Il y aurait deux fois plus de suicides parmi les agriculteurs que dans le reste de la population, selon Ginette Lafleur, chercheuse en psychologie communautaire à l’Université du Québec à Montréal (UQAM). Juste à Mirabel, trois producteurs agricoles ont mis fin à leurs jours au cours des dernières années.
Lors des consultations pour redéfinir le Plan de développement de la zone agricole de Mirabel, Bernard Laurin, un producteur agricole du coin, a mis en lumière la détresse qui guette ceux qui, comme lui, donnent leur temps sans compter à leur terre et à leur élevage.
Celui-ci a suggéré à l’administration municipale d’offrir un service d’aide similaire à celui de l’organisme Au cœur des familles, mis en place en 2001 pour répondre à la demande d’aide psychologique croissante parmi les agriculteurs.
Grâce à l’octroi de 45 000 $ de la Ville de Mirabel, pigé dans l’enveloppe du Pacte rural, ainsi qu’à la participation de la députée provinciale de Mirabel, Sylvie D’Amours, des syndicats de base de l’Union des producteurs agricoles (UPA), de quelques entreprises privées, du ministère de l’Agriculture, des Pêcheries et de l’Alimentation du Québec (MAPAQ) et du support logistique du Centre local de développement (CLD) de Mirabel, une première ressource verra donc le jour à l’automne, et ce, pour un essai de trois ans.

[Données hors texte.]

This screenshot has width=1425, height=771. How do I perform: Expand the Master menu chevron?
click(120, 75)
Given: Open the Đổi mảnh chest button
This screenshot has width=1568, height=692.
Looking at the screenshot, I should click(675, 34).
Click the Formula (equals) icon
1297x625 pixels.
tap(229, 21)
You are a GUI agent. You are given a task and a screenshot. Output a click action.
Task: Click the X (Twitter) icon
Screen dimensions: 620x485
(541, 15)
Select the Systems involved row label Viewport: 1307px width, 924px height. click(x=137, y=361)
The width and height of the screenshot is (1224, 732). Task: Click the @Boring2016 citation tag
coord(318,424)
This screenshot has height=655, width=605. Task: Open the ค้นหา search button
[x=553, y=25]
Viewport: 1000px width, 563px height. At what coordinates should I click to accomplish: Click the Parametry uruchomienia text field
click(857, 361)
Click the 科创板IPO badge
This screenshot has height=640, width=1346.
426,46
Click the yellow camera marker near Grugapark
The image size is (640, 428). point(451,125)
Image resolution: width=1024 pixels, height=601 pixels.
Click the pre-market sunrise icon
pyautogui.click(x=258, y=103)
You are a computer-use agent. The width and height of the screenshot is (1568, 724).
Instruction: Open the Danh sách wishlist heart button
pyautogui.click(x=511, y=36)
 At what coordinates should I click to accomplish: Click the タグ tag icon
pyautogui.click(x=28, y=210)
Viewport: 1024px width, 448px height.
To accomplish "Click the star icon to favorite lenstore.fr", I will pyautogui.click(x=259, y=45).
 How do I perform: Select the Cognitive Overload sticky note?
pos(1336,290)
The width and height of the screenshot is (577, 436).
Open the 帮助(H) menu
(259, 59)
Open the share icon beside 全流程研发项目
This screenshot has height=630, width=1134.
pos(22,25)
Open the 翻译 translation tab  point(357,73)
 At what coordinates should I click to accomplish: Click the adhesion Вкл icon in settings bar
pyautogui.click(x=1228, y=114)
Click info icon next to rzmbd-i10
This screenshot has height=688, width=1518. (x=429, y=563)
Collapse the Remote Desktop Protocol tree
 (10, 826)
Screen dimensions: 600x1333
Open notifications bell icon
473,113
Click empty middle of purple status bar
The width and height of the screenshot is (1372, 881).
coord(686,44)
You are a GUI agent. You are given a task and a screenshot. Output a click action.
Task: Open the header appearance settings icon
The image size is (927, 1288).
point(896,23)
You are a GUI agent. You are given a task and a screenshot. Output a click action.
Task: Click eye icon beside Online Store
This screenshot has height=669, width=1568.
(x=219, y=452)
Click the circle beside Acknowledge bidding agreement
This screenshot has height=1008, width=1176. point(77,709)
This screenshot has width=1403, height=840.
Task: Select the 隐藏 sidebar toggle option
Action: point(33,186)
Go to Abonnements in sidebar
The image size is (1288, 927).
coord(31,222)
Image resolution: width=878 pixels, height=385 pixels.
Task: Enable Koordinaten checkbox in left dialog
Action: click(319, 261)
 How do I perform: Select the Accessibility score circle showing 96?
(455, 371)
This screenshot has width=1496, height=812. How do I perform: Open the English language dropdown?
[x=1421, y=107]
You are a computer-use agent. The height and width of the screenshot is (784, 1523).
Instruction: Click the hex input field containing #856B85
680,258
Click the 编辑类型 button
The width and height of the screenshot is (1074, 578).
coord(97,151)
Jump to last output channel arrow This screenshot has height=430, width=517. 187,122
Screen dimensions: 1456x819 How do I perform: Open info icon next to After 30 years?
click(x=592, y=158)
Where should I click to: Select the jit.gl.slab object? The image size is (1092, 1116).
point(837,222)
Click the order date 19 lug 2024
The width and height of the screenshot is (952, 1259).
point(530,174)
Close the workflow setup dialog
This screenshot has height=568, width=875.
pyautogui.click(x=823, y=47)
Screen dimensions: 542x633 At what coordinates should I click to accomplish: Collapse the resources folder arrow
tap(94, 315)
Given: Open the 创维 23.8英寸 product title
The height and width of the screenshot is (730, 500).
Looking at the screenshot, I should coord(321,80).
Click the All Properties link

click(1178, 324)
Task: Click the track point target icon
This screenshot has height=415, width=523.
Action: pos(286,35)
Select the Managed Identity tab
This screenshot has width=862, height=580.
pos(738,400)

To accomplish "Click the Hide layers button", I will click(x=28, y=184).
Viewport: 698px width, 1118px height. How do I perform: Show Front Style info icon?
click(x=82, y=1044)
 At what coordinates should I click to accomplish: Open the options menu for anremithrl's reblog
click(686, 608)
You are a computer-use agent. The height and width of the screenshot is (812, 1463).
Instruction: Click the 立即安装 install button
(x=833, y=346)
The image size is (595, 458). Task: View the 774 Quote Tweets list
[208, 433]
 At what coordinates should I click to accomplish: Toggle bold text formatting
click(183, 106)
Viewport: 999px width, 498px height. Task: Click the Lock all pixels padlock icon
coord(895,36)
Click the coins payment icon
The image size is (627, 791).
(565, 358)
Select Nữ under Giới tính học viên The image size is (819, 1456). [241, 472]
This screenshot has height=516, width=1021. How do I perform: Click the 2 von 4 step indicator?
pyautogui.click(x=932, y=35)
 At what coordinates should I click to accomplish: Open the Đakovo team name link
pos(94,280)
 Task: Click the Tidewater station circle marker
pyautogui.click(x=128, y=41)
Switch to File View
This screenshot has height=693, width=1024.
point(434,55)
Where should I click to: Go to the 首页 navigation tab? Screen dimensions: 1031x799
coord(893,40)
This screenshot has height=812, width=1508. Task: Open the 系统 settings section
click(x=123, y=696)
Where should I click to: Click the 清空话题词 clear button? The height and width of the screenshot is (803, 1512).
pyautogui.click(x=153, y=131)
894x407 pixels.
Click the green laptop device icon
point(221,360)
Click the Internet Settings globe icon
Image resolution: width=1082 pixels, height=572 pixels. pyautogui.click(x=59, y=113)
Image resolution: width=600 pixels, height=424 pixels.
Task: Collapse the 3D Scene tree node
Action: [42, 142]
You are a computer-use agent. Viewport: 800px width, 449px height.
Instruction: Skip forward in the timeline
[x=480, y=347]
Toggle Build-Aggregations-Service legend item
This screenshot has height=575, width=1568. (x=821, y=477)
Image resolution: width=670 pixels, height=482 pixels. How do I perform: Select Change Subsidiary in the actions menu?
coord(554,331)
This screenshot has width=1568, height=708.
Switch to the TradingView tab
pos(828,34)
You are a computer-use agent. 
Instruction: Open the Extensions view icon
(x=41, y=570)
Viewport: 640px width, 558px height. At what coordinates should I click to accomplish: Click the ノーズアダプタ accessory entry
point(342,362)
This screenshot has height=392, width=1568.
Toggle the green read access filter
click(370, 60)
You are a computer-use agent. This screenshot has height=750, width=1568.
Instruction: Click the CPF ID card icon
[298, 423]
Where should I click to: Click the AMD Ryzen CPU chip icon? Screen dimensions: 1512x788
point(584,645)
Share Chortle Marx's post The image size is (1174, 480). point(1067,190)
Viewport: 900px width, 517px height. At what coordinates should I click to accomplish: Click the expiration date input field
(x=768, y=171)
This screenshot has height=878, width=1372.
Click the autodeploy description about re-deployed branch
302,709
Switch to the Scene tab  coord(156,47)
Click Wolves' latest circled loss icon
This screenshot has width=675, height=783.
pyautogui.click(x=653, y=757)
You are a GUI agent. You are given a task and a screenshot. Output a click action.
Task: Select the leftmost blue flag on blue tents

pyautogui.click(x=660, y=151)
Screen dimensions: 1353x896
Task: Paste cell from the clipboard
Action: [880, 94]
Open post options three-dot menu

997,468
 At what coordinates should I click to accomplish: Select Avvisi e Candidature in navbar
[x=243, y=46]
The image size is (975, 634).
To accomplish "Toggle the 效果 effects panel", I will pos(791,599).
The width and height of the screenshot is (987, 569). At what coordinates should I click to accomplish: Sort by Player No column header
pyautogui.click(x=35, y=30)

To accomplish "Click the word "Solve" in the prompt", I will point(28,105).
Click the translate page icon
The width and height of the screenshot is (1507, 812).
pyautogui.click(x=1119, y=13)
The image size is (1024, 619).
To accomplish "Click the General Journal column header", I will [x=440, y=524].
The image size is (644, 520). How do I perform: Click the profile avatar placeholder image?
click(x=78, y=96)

Les agriculteurs Sophie Bélisle, Réal Brière, Thérèse Lavoie, Jean-Marie Proulx, Bernard Laurin, ainsi qu’une intervenante du Centre intégré de santé et services sociaux (CISSS) des Laurentides, Danielle Dion, composent le comité chargé de mettre en forme l’organisme. À la fin de l’été, ils embaucheront un travailleur de rang. Oui, un travailleur de rang.
Sur le même principe qu’un travailleur de rue, celui-ci répondra aux appels d’aide et se promènera également d’un propriétaire terrien à l’autre, question de leur permettre de ventiler un peu ou de leur apporter un soutien psychologique. Au besoin, il les référera à la bonne ressource d’aide. Il travaillera notamment en collaboration avec l’organisme Le Faubourg, qui s’occupe de prévention suicide.
Maria Labrecque-Duchesneau, la travailleuse sociale qui dirige l’organisme Au cœur des familles, à Saint-Hyacinthe, affirme avoir répondu à 1 152 demandes d’aide l’an dernier provenant d’un peu partout au Québec; cette ressource étant présentement la seule. Il aura fallu près de 15 ans pour qu’une seconde ressource d’aide, comme Écoute agricole Laurentides, voit le jour.
Pourtant, les besoins sont là, fait valoir Mme Labrecque-Duchesneau. C’est un milieu où la relève est de plus en plus difficile, où la moyenne d’âge est de 55 ans. Quant à la soi-disant liberté de travailler pour soi et chez soi, la travailleuse sociale soutient que la réalité est tout autre. «La seule liberté qu’ils ont, c’est de choisir ce qu’ils feront dans la journée et c’est tout», insiste-t-elle.
Cette dernière salue l’arrivée d’Écoute agricole Laurentides. «J’y crois beaucoup à cet organisme. Chaque région a ses spécificités agricoles. Puis si l’agriculteur quitte, qui va prendre sa place? Avec un organisme comme ça, on va le garder en santé, en affaires.»